(Task details) In the entries that follow, find the line containing "Screen dimensions: 480x854"; from there, copy every line exactly through the line containing "This screenshot has height=742, width=1366.".

Start of Excerpted records

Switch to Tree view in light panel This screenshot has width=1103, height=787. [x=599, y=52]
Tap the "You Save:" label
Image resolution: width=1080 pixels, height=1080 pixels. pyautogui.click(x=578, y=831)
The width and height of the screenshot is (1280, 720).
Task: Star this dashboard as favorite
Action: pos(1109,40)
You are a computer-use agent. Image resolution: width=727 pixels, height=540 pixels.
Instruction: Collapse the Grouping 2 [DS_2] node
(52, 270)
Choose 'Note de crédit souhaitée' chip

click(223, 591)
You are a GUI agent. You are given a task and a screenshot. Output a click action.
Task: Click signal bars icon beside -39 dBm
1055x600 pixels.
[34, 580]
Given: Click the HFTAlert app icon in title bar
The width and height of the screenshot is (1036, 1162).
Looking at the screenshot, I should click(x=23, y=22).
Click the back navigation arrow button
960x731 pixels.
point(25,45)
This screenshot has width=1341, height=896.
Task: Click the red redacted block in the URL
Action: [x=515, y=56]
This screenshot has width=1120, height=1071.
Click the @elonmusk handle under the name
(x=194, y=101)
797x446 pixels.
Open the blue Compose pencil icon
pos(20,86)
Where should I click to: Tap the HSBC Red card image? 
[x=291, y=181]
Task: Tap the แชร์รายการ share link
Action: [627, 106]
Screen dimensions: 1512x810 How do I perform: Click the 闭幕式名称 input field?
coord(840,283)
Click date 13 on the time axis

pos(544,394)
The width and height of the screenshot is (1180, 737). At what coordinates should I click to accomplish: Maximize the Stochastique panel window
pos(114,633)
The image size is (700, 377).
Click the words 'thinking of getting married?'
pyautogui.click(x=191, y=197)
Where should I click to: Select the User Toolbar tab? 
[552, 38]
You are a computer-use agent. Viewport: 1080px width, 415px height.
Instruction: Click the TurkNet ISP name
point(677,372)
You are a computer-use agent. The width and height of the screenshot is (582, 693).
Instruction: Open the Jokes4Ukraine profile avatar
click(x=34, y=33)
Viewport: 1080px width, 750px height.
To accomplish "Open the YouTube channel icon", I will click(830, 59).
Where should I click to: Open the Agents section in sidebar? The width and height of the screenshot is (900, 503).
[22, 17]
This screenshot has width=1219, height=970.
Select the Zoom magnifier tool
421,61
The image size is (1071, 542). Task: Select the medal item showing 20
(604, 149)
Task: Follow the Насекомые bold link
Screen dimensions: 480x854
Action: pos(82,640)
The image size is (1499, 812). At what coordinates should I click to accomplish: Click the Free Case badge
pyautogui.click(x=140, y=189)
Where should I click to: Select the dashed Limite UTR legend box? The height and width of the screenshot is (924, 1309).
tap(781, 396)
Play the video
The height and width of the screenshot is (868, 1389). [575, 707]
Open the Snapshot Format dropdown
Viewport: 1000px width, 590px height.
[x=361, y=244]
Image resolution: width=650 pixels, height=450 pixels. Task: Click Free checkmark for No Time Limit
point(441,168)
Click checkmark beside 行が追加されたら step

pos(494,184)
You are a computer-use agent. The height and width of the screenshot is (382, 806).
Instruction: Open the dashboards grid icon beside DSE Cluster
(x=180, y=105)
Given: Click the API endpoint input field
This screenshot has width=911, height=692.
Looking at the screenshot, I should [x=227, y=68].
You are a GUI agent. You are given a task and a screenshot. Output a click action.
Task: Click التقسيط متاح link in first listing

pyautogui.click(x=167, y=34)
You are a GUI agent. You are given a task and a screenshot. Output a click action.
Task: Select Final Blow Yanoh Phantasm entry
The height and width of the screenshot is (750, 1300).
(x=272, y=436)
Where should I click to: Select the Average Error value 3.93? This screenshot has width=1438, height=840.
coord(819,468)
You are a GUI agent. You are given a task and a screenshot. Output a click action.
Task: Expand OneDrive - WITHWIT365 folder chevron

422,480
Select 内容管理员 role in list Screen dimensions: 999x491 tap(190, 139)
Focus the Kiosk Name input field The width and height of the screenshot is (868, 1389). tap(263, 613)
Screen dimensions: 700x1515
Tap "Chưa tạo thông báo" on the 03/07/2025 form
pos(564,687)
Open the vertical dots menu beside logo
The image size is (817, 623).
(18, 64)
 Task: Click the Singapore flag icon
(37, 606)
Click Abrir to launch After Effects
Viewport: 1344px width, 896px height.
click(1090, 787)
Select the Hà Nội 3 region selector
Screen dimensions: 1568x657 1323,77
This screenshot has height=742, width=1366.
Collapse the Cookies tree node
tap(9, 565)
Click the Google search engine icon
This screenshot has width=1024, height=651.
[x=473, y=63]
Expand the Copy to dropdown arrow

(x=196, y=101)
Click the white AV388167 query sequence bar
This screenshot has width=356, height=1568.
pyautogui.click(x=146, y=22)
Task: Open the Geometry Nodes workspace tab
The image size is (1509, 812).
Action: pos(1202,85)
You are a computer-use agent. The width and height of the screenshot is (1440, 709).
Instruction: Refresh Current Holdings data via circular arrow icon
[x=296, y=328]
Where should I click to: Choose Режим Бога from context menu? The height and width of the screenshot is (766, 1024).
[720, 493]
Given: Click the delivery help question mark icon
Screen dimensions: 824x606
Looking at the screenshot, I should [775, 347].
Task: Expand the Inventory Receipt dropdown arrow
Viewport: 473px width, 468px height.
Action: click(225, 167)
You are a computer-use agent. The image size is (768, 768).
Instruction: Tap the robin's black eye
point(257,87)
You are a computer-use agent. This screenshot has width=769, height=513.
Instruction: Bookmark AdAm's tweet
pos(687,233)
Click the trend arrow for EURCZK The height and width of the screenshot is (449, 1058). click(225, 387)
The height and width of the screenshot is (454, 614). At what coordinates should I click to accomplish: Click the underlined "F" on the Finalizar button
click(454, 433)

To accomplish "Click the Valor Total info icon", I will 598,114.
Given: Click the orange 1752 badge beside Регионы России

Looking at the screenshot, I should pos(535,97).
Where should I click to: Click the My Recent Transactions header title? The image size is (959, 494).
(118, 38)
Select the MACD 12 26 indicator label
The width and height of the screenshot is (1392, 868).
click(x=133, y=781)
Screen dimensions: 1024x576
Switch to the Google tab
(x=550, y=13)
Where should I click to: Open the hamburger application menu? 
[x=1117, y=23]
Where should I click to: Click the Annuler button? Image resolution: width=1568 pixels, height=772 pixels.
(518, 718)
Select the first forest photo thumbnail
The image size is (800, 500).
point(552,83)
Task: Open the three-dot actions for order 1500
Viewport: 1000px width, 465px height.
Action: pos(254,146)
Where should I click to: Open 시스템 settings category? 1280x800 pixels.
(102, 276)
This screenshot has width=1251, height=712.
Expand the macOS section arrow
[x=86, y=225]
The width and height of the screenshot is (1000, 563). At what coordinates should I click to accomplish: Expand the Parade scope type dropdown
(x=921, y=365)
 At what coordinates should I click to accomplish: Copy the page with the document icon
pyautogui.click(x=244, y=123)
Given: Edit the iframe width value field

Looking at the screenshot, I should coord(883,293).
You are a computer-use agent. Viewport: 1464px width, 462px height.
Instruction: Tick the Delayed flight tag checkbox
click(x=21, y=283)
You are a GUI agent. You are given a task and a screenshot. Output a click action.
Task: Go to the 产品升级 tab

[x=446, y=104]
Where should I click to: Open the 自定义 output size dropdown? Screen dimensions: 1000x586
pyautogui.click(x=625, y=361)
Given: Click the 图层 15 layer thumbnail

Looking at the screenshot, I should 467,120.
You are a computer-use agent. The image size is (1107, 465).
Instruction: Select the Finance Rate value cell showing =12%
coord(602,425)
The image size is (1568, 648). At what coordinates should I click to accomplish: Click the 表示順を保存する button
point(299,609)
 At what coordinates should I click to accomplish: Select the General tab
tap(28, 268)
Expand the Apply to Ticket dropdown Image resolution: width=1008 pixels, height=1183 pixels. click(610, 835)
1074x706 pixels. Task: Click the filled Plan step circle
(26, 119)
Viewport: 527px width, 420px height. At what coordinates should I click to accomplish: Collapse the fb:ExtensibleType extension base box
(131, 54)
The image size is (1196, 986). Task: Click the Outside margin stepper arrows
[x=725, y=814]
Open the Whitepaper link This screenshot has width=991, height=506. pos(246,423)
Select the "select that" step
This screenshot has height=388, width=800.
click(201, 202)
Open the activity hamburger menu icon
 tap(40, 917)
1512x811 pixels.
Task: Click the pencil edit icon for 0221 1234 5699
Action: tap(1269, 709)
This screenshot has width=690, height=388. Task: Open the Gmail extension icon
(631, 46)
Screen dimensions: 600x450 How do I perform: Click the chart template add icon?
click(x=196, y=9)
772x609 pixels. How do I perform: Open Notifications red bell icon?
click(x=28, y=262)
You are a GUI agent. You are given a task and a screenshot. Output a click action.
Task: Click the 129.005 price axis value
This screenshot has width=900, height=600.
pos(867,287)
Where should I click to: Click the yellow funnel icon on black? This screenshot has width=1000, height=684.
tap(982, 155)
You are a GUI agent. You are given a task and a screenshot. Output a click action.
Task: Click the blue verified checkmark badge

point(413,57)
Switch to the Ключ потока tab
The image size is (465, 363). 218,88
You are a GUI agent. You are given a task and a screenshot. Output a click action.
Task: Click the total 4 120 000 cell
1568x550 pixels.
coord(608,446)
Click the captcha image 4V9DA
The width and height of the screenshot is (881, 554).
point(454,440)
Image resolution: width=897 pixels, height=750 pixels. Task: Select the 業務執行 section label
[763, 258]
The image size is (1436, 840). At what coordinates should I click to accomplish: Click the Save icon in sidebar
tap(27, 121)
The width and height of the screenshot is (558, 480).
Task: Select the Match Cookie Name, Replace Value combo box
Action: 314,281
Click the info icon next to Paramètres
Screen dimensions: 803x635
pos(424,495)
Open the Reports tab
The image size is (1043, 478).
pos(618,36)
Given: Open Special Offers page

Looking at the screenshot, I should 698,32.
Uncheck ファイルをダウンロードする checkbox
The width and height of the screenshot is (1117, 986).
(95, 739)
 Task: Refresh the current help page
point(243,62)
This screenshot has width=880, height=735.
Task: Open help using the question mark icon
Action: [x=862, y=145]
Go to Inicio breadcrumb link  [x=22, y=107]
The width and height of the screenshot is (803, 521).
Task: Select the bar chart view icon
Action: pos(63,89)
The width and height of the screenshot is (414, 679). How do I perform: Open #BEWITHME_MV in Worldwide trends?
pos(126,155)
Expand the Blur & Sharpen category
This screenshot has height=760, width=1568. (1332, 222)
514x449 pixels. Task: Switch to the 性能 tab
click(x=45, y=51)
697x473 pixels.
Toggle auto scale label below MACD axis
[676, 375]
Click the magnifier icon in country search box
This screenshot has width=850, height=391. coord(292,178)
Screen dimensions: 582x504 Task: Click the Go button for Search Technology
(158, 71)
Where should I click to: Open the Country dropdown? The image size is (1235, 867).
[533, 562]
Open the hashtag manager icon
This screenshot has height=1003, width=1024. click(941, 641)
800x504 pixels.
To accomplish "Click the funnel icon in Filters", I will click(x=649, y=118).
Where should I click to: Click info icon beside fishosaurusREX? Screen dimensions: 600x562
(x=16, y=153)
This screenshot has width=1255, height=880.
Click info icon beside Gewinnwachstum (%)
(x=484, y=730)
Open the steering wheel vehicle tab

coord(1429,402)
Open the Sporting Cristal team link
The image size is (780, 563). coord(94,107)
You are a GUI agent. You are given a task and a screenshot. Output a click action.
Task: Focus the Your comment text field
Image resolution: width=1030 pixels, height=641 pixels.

End of Excerpted records

(Answer section)
Screen dimensions: 480x854
Action: pos(82,640)
The image size is (1499, 812). At what coordinates should I click to accomplish: Click the Free Case badge
pyautogui.click(x=140, y=189)
Where should I click to: Select the dashed Limite UTR legend box? The height and width of the screenshot is (924, 1309).
tap(781, 396)
Play the video
The height and width of the screenshot is (868, 1389). [575, 707]
Open the Snapshot Format dropdown
Viewport: 1000px width, 590px height.
[x=361, y=244]
Image resolution: width=650 pixels, height=450 pixels. Task: Click Free checkmark for No Time Limit
point(441,168)
Click checkmark beside 行が追加されたら step

pos(494,184)
You are a computer-use agent. The height and width of the screenshot is (382, 806).
Instruction: Open the dashboards grid icon beside DSE Cluster
(x=180, y=105)
Given: Click the API endpoint input field
This screenshot has width=911, height=692.
Looking at the screenshot, I should [x=227, y=68].
You are a GUI agent. You are given a task and a screenshot. Output a click action.
Task: Click التقسيط متاح link in first listing

pyautogui.click(x=167, y=34)
You are a GUI agent. You are given a task and a screenshot. Output a click action.
Task: Select Final Blow Yanoh Phantasm entry
The height and width of the screenshot is (750, 1300).
(x=272, y=436)
Where should I click to: Select the Average Error value 3.93? This screenshot has width=1438, height=840.
coord(819,468)
You are a GUI agent. You are given a task and a screenshot. Output a click action.
Task: Expand OneDrive - WITHWIT365 folder chevron

422,480
Select 内容管理员 role in list Screen dimensions: 999x491 tap(190, 139)
Focus the Kiosk Name input field The width and height of the screenshot is (868, 1389). tap(263, 613)
Screen dimensions: 700x1515
Tap "Chưa tạo thông báo" on the 03/07/2025 form
pos(564,687)
Open the vertical dots menu beside logo
The image size is (817, 623).
(18, 64)
 Task: Click the Singapore flag icon
(37, 606)
Click Abrir to launch After Effects
Viewport: 1344px width, 896px height.
click(1090, 787)
Select the Hà Nội 3 region selector
Screen dimensions: 1568x657 1323,77
This screenshot has height=742, width=1366.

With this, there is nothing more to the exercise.